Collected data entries
>>

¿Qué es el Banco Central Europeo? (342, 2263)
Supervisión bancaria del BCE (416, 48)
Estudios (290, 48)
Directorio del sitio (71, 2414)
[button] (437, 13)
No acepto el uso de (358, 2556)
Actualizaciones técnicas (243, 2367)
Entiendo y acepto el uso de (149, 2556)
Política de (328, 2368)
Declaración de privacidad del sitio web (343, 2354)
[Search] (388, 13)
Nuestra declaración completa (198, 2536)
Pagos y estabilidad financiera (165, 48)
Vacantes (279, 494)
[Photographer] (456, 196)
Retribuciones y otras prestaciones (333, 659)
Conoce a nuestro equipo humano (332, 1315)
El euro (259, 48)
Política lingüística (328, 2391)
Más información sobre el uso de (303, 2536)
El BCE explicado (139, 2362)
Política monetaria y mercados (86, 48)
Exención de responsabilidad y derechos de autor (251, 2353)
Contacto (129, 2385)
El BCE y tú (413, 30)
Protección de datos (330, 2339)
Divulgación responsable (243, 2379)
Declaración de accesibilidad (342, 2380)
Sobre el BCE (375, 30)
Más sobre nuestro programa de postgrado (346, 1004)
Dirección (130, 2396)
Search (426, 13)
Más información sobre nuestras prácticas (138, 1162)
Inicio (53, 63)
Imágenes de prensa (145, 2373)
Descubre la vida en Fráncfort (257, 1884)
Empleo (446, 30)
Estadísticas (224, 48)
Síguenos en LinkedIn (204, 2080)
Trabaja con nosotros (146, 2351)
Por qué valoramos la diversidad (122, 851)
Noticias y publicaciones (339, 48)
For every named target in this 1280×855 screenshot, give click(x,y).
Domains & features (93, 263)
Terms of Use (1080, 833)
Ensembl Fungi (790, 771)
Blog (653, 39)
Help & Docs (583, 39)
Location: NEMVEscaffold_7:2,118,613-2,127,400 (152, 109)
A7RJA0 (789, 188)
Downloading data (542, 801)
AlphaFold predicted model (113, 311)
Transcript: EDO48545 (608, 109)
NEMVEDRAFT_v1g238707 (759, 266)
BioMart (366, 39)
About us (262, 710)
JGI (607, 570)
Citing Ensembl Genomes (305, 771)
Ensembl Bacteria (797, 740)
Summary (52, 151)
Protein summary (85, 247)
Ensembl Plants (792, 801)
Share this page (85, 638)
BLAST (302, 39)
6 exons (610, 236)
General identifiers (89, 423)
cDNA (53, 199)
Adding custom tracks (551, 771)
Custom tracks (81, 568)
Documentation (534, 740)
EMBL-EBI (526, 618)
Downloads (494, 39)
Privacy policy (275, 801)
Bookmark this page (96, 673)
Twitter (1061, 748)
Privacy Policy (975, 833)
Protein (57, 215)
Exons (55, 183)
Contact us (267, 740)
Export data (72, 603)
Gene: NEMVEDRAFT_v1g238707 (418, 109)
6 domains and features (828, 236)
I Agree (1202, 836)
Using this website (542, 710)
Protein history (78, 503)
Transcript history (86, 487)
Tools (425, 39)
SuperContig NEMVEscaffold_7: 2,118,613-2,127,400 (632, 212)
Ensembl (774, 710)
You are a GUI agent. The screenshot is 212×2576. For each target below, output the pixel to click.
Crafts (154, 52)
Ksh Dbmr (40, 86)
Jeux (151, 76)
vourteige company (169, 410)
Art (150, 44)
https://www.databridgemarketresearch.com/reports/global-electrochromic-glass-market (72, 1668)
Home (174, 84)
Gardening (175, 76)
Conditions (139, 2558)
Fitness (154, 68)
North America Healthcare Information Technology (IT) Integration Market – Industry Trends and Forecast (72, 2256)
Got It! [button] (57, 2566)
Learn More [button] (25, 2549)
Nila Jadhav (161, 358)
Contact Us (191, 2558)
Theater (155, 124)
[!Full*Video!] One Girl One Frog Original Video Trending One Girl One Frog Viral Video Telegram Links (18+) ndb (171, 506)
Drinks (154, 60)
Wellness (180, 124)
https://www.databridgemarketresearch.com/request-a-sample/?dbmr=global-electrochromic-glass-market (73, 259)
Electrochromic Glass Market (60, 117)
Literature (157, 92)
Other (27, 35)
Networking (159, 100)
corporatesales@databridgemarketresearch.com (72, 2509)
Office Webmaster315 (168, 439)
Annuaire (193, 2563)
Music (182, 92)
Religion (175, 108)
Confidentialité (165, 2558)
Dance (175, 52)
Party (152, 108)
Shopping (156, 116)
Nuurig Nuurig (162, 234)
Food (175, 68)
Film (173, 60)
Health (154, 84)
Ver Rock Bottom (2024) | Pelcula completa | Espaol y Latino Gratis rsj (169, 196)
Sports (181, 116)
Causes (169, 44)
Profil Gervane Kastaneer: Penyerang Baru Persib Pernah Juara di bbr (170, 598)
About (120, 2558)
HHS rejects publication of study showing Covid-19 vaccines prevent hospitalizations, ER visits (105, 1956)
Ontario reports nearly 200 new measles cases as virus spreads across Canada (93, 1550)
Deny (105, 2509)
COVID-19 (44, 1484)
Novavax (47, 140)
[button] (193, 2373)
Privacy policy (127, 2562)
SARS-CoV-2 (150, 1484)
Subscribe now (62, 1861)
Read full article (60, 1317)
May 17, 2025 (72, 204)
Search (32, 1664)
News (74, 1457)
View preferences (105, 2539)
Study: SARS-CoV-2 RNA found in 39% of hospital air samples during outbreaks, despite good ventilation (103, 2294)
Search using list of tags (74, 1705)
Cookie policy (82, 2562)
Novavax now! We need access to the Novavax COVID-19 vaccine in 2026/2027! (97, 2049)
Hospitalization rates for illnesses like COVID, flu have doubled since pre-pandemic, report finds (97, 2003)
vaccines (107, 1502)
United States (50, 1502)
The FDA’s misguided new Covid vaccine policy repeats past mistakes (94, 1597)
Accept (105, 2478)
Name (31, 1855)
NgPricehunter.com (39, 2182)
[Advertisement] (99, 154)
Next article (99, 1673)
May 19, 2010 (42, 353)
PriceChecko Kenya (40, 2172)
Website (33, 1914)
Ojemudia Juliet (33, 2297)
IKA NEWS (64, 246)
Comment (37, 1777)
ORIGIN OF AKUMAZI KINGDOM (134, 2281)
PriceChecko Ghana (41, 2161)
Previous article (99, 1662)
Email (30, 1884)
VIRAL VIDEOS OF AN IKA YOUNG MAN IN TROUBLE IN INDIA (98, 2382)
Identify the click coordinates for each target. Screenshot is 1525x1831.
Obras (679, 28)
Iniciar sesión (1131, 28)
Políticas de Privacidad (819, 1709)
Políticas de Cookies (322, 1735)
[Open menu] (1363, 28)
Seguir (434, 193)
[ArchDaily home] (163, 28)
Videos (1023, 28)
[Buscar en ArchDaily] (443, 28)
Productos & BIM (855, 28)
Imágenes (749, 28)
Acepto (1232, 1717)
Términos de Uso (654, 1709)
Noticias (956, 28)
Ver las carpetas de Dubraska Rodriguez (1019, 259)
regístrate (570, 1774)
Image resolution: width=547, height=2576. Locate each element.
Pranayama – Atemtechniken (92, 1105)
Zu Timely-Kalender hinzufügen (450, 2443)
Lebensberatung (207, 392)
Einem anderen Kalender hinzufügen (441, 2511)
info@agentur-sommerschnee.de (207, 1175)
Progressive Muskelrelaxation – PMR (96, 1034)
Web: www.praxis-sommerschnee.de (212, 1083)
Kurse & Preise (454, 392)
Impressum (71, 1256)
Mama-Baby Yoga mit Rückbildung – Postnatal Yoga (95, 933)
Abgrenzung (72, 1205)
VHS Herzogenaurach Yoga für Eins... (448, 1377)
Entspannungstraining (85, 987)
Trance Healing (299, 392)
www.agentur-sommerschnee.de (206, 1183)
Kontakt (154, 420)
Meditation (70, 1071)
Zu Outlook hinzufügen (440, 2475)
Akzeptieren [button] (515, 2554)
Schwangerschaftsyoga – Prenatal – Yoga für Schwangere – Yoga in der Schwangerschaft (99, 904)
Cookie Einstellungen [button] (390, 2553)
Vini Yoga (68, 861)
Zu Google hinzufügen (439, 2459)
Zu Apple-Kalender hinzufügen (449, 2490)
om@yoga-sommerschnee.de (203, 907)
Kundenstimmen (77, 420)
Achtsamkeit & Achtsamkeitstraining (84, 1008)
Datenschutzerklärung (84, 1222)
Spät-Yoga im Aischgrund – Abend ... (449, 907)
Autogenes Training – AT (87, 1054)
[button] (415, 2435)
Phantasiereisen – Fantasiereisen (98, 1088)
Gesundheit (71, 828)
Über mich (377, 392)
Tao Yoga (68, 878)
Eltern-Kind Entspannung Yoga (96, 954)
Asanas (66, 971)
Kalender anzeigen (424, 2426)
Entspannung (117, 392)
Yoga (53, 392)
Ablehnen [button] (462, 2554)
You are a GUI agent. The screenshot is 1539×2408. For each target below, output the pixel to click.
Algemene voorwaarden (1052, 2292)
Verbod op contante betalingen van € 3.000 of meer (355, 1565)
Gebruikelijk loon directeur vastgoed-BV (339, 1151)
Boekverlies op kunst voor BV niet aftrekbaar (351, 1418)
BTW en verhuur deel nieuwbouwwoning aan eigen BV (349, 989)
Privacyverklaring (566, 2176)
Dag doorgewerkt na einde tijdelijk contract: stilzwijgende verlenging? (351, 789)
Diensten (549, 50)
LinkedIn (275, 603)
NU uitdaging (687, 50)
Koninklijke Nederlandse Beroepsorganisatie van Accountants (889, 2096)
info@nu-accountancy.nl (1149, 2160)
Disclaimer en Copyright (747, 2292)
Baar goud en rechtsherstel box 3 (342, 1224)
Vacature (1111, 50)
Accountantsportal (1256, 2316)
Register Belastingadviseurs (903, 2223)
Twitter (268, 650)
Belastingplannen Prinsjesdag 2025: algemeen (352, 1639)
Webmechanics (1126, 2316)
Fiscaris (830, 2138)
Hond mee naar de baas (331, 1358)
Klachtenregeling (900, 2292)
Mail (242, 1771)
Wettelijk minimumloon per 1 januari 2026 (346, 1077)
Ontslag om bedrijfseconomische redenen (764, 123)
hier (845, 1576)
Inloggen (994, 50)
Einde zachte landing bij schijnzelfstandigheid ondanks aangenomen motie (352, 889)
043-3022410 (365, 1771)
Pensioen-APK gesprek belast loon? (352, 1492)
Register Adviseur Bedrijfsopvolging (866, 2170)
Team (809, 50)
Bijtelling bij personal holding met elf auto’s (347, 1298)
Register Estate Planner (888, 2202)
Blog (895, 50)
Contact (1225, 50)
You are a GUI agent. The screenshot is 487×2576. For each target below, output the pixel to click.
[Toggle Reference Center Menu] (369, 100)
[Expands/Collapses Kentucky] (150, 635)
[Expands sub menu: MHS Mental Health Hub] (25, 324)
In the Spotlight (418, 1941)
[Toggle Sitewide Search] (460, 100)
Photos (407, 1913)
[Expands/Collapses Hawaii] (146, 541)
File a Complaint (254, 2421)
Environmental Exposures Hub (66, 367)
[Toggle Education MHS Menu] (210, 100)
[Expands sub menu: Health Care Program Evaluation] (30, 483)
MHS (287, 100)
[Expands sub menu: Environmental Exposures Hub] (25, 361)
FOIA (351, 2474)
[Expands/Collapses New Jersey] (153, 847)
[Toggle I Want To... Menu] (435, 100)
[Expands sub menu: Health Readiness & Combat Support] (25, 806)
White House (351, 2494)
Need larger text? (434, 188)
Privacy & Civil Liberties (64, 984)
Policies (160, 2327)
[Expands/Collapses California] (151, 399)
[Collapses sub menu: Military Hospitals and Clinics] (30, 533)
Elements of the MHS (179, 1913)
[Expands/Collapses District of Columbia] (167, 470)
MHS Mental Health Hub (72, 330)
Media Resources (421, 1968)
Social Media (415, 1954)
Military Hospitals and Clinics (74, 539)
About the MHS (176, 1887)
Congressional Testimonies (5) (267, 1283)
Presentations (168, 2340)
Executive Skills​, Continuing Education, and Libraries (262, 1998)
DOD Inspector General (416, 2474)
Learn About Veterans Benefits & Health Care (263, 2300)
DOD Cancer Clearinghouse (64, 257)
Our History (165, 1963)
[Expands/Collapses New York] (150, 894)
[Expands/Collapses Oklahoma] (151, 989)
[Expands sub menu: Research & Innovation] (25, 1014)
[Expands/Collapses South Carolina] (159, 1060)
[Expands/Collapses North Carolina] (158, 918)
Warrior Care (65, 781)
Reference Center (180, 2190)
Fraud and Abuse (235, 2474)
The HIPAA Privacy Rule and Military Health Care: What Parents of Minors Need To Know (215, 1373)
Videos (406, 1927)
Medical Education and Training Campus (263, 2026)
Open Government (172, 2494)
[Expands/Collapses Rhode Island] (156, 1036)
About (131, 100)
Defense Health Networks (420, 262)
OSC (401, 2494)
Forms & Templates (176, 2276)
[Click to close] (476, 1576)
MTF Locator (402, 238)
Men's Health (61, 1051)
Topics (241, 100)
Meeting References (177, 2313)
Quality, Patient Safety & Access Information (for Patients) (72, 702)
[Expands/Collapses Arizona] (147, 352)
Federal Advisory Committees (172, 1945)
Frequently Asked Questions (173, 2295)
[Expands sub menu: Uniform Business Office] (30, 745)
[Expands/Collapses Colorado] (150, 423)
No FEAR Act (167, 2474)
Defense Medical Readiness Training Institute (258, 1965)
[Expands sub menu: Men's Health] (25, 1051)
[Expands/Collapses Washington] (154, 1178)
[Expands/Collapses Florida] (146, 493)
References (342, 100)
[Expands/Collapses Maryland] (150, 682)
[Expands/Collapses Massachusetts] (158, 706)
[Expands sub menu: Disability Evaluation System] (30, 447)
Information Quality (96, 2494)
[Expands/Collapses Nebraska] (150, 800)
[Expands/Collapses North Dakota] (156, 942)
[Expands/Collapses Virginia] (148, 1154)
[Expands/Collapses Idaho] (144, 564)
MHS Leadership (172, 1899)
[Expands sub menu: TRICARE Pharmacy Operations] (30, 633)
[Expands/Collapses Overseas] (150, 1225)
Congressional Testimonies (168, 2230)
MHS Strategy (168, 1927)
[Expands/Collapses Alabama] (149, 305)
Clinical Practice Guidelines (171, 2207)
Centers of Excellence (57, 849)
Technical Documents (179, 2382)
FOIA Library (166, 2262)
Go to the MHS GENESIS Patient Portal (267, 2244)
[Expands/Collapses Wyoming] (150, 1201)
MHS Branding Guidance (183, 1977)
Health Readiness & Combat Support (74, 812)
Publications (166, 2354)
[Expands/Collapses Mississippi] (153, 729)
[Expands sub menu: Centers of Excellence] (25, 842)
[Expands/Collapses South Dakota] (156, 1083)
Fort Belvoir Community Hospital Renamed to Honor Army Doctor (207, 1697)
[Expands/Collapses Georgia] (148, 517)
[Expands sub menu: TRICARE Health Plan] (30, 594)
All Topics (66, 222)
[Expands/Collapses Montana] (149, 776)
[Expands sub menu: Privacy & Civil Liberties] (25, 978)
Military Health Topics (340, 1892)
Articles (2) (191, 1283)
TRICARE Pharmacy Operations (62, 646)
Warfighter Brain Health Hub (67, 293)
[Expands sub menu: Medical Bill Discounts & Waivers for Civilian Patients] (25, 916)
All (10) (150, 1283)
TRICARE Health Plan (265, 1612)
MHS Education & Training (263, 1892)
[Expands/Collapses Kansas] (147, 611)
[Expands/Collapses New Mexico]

<<

* **What to do**
Write out each line above that contains the word "información".

* **Solution for this problem**
Más información sobre el uso de (303, 2536)
Más información sobre nuestras prácticas (138, 1162)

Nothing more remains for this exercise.